- Tournament logo
- Classification: Division I
- Season: 2010–11
- Teams: 7
- Site: UCCU Center Orem, Utah
- Champions: North Dakota (1st title)
- Winning coach: Brian Jones (1st title)
- MVP: Patrick Mitchell (North Dakota)

= 2011 Great West Conference men's basketball tournament =

The 2011 Great West Conference men's basketball tournament took place March 10–12, 2011 in Orem, Utah. According to National Collegiate Athletic Association (NCAA) regulations, as a new Division I conference the Great West champion does not receive an automatic bid into the NCAA tournament until 2020. However, 2011 champion North Dakota received an automatic bid to the 2011 CollegeInsider.com Tournament. In the 2010 tournament the South Dakota Coyotes defeated the Houston Baptist Huskies to claim their first basketball tournament championship.

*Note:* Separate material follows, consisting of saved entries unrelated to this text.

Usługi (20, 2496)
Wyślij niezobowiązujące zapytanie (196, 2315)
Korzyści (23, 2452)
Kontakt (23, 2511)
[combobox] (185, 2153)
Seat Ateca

The third seeded Fighting Sioux of North Dakota defeated 2010 Great West tournament champion South Dakota 77–76 in a double-overtime thriller. The Coyotes had upset number 1 seed Utah Valley in the semi-finals. The game was won on a three-pointer from Sioux guard Josh Schuler with four seconds remaining. The championship result was a fitting end to a tournament that saw all six games decided by a total of eleven points. North Dakota's Patrick Mitchell was named tournament MVP.

==Format==
All seven conference members participated in the tournament with seeding based on results from the regular season; the number one seed received a bye to the semifinal round.